A federal judge had harsh words Wednesday for a former Chicago police sergeant as she sentenced him to 22 months in prison for stealing thousands of dollars from a drug courier who turned out to be an FBI informant involved in an undercover sting.
The sentence for Ronald Watts exceeded the 10- to 16-month range called for under federal guidelines but fell short of the three years in prison prosecutors sought.
U.S. District Judge Sharon Johnson Coleman called the African-American officer's actions an unconscionable betrayal of his community and other police officers. She said the misconduct by Watts, who worked in the Ida B. Wells public housing development, was particularly egregious because he took advantage of a vulnerable population wracked by poverty and crime.
"You were a sergeant operating in a community that should hold you up as an example," said the judge, who is black. "You needed to protect those people, and you didn't."
Watts, at the time a Wentworth District tactical sergeant, and Officer Kallatt Mohammed were arrested in early 2012 after they were caught stealing drug proceeds with the help of the courier secretly working for the FBI, authorities said.
In pleading guilty in summer 2012, Mohammed admitted he and Watts had demanded protection payoffs for years from drug dealers at the now-shuttered South Side housing complex. Mohammed was sentenced to 18 months in prison.
On the eve of his trial in July, Watts pleaded guilty to one count of theft of government funds. The 19-year police veteran resigned before his plea of guilty.
Watts chose not to make a statement in court Wednesday and left the Dirksen U.S. Courthouse without comment.
Authorities said Watts had known the informant for years and approached him in 2011 at a time he was already working undercover.
As part of the FBI ruse, the informant led Watts to believe he would be carrying backpacks full of drug proceeds in October 2011, the charges alleged. In an exchange FBI agents caught on surveillance, the informant handed over a bag with $5,200 in cash to Mohammed. The police officers thought the informant would lead the drug dealer to think he had been robbed of the money, authorities said.
Later that same day, the informant, wearing a hidden recorder, met Watts at a South Side Walgreens parking lot and was given $400, his cut of the scheme, according to the charges.
"Who always takes care of you?" authorities quoted Watts as telling the informant.
After Watts' arrest, two police officers filed a federal whistle-blower suit alleging that they told supervisors Watts had been shaking down drug dealers and framing people for more than a decade.
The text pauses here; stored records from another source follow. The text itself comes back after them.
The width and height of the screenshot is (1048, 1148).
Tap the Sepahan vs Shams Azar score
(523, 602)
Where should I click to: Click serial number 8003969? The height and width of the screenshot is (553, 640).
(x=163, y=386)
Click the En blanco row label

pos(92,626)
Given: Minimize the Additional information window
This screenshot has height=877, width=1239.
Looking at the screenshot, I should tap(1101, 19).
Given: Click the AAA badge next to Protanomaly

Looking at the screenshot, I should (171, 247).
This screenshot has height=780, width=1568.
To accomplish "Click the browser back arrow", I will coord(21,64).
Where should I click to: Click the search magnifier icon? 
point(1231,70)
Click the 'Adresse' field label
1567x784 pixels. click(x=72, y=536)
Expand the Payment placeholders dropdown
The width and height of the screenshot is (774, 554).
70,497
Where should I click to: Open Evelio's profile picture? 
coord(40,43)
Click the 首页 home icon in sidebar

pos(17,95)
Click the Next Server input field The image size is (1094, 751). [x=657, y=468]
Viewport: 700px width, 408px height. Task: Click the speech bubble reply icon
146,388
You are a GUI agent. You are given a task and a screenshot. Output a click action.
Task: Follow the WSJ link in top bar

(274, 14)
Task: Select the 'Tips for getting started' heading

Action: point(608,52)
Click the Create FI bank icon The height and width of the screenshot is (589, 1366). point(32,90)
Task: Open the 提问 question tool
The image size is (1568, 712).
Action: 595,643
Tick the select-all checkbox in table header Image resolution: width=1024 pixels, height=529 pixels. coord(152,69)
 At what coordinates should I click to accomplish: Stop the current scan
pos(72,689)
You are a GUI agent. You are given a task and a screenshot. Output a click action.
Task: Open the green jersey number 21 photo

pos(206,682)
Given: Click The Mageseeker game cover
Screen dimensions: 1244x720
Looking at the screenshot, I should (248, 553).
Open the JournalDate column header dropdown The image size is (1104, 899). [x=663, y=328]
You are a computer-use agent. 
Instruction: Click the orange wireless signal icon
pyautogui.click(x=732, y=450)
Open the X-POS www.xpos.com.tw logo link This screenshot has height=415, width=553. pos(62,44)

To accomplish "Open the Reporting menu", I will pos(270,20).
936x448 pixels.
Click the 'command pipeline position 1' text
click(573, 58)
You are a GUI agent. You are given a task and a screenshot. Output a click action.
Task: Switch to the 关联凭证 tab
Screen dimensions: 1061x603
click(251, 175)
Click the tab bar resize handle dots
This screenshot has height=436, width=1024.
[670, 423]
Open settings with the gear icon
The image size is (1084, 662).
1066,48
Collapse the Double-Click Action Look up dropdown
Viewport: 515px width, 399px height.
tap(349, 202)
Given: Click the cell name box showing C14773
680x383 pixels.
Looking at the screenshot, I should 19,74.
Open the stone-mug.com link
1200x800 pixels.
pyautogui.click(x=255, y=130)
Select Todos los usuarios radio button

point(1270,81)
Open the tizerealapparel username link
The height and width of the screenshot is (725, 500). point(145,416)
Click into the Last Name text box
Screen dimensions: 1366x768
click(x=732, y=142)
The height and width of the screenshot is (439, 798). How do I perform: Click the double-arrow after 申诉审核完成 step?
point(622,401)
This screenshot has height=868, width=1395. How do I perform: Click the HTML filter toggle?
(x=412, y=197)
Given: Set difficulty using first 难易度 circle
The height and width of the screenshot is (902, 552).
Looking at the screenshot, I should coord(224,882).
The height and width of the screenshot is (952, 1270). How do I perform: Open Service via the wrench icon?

The pending suit alleged high-ranking police officials later labeled them "rats" for going to the FBI and retaliated by putting them in do-nothing jobs.
In her remarks Wednesday, Coleman said children who see corrupt cops like Watts operating on the street grow up with a negative opinion of the entire criminal justice system.
"They're taught not to respect anything," she said. "What else are they supposed to think?"